Most people infected with HIV-1 require daily antiretroviral therapy to control the infection. However, these drugs cause significant side effects without fully restoring the normal functioning of the immune system. Yet, a specific group of patients, called “elite controllers”, are able to live with the infection without any drug intervention.
“They represent an incredible model for detecting, at the molecular level, what needs to be improved for other patients,” says Professor Julien van Grevenynghe. “That’s why the team of immunologists wanted to find out what differentiates them from conventionally treated patients to develop new weapons against infection.”
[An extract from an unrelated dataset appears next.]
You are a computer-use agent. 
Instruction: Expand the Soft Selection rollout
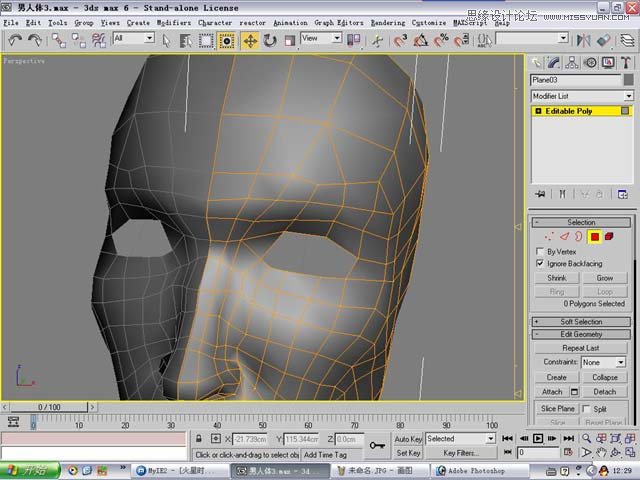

Scientists demonstrated that the strength of elite controllers comes from their energy metabolism within CD8 lymphocytes.
“Cells require energy, produced in the mitochondria to protect the body and carry out their functions,” explains Professor van Grevenynghe, who has worked on HIV for 15 years. “However, this energy is not used effectively by treated patients. Due to a deregulation of the metabolism, the cells are weakened in their immune function.”
This energy deficiency is not permanent. Indeed, the research team demonstrated that CD8 lymphocytes can be “re-educated” using a soluble protein that optimizes their energy intake and immune function.
“The protein, called interleukin-21 (IL-21), restores mitochondrial energy metabolism through a cell recycling process called autophagy. For elite controllers, the degradation of lipid reserves through autophagy, or lipophagy, is highly effective,” explains the Ph.D. student.
“These results have an undeniable therapeutic interest, as the protein already exists! Moreover, the mere fact that elite controllers exist is proof in itself that we will one day be able to survive the infection without aggressive treatment,” Professor van Grevenynghe enthusiastically points out. “We might ultimately be thinking about ending the treatment. The cells could also respond better to vaccination and treatment with better energy efficiency.”
All the immune protection associated with CD8 lymphocytes comes from the presence of CD4 lymphocytes. These cells act as orchestra conductors’ cells of the immune system.
Therefore, the research team wants to determine if CD4 lymphocytes also have a metabolic advantage. Ultimately, the group wants to test their therapeutic approach in humanized mouse models and even macaques.
An additional benefit of this breakthrough is that the results of the study would not be limited to HIV-1 alone. “A comparison can be made with other pathologies associated with persistent inflammation, such as cancer, diabetes and even COVID-19 with lung inflammation,” notes Julien van Grevenynghe.
The article “Lipophagy confers a key metabolic advantage that ensures protective CD8A T-cell responses against HIV-1“, by Hamza Loucif, Xavier Dagenais-Lussier, Cherifa Beji, Léna Cassin, Hani Jrade, Roman Tellitchenko, Jean-Pierre Routy, David Olagnier, and Julien van Grevenynghe, was published on January 18, 2021 in the journal Autophagy.
The study was financially supported by the Natural Sciences and Engineering Research Council of Canada (NSERC) and the Fonds de recherche du Québec – Santé.